Given request:
Reproduce the fuzzy-set query passage below word for word, including every formula.

Page:
--- --- ---

Consider the query $q = k_a ∧ (k_b ∨ ¬k_c)$. The disjunctive normal form of $q$ is composed of 3 conjunctive components
($cc$), as follows:
$\vec{qdnf} = (1,1,1) + (1,1,0) + (1,0,0) = cc1 + cc2 + cc3$
Let
* $D_a$, $D_b$ and $D_c$ be the fuzzy sets associated with the terms $k_a$, $k_b$ and $k_c$.
* $μ_{a,j}$, $μ_{b,j}$, and $μ_{c,j}$ be the degrees of memberships of document $d_j$ in the fuzzy sets $D_a$, $D_b$, and $D_c$.
Then
\begin{equation}
cc_1 = μ_{a,j}μ_{b,j}μ_{c,j}\\
cc_2 = μ_{a,j}μ_{b,j}(1-μ_{c,j})\\
cc_3 = μ_{a,j}(1-μ_{b,j})(1-μ_{c,j})

--- --- ---

Data shown:
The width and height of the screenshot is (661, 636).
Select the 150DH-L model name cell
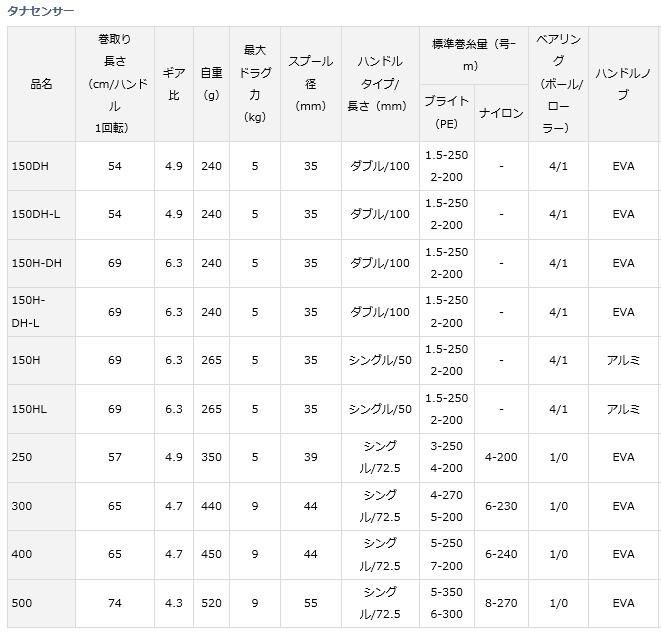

--- --- ---

Response for this exercise:
Consider the query $q = k_a ∧ (k_b ∨ ¬k_c)$. The disjunctive normal form of $q$ is composed of 3 conjunctive components
($cc$), as follows:
$\vec{qdnf} = (1,1,1) + (1,1,0) + (1,0,0) = cc1 + cc2 + cc3$
Let
* $D_a$, $D_b$ and $D_c$ be the fuzzy sets associated with the terms $k_a$, $k_b$ and $k_c$.
* $μ_{a,j}$, $μ_{b,j}$, and $μ_{c,j}$ be the degrees of memberships of document $d_j$ in the fuzzy sets $D_a$, $D_b$, and $D_c$.
Then
\begin{equation}
cc_1 = μ_{a,j}μ_{b,j}μ_{c,j}\\
cc_2 = μ_{a,j}μ_{b,j}(1-μ_{c,j})\\
cc_3 = μ_{a,j}(1-μ_{b,j})(1-μ_{c,j})